*Source document:*
+ + +
Decades and decades of the lobby for sexual revolution, fighting for "reproductive freedom" or whatever, and the best they can do is: "acne is the price we have to pay" and "sometimes the body just needs some time just to get used to the foreign object sitting in their uterus."
What??
No. There is no pill nor device that takes sex, separates it from procreation, and makes that transaction without a fee. Natural family planning is no picnic, I know. It's lessons and charting and sacrifice and abstaining, maybe a little, maybe a lot.
But there is no substitute for hard work.
Dr. Joel Furhman's book, Eat to Live, darkened our doorstep recently, and ever since reading it, our family's diet has undergone a pretty radical transformation. We are... well, there's no easy way to say it.
We've become reluctant vegans.
Very shoddy and resentfully crunchy vegans, really.
+ + +
*Dataset records:*
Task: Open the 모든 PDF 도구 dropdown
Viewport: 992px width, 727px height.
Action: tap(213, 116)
+ + +
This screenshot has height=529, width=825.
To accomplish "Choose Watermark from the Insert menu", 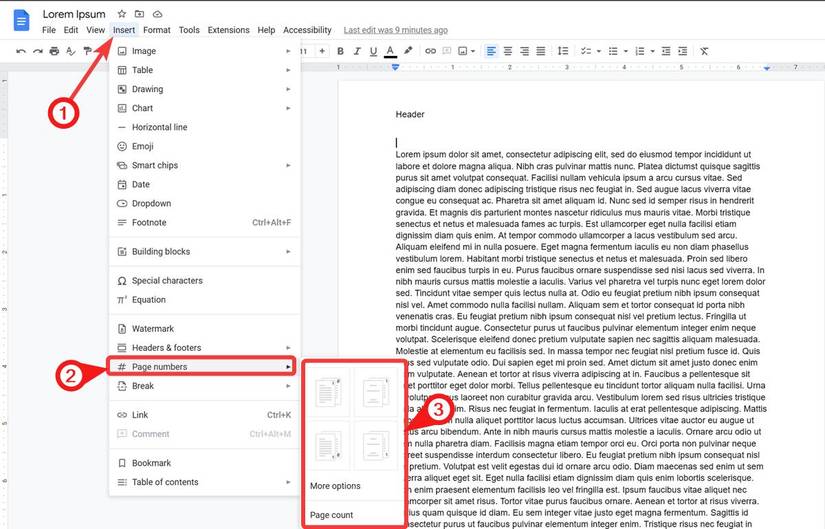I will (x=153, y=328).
+ + +
*Problems to solve:*
1: In the post about contraception and veganism, what does the writer give as the cause of the family's diet change? Answer in one to three sentences.
2: According to the post about contraception and veganism, what does natural family planning involve?
3: Continue the post about contraception and veganism, starting after its final sentence. Keep the same voice.

*Responses to the tasks:*
1: The family's diet changed radically after they read Dr. Joel Furhman's book, Eat to Live. The writer says this reading turned them into reluctant vegans.

2: Lessons, charting, sacrifice, and abstaining, maybe a little or maybe a lot.

3:
I cannot do justice to the onslaught of evidence Furhman delivers in his case against eating meat and animal products. But he connects the rapid rise in cancer rates, obesity, diabetes and the other medical ills of Western society with the rapid increase in animal product consumption. He explains how nutrient-deficient our society is, forever plying ourselves with diet products, barraging our systems with low-nutrient foods, flooding our meals with protein, rarely eating unrefined plants, and then swallowing a multivitamin to feel better about it all.
I had to laugh at my post about meal planning. Just weeks after writing it, I had to utterly revamp every shelf in my pantry.
I tossed the salad dressing and bought pure tahini.
I stopped buying my beloved gluten free Ritz-lookalike crackers and started making smoothies for breakfast.
I threw out the frozen pizzas and put 10 lbs of walnuts in my freezer.
I serve 3-5 vegetables a night for dinner, along with some beans. My counter is awash in the cuttings and clippings from making a full-scale salad bar, daily.
I cook with something called, no joke: DINOSAUR KALE.
I digress. Tears come about every 7th meal or so--and that's from me, not the children.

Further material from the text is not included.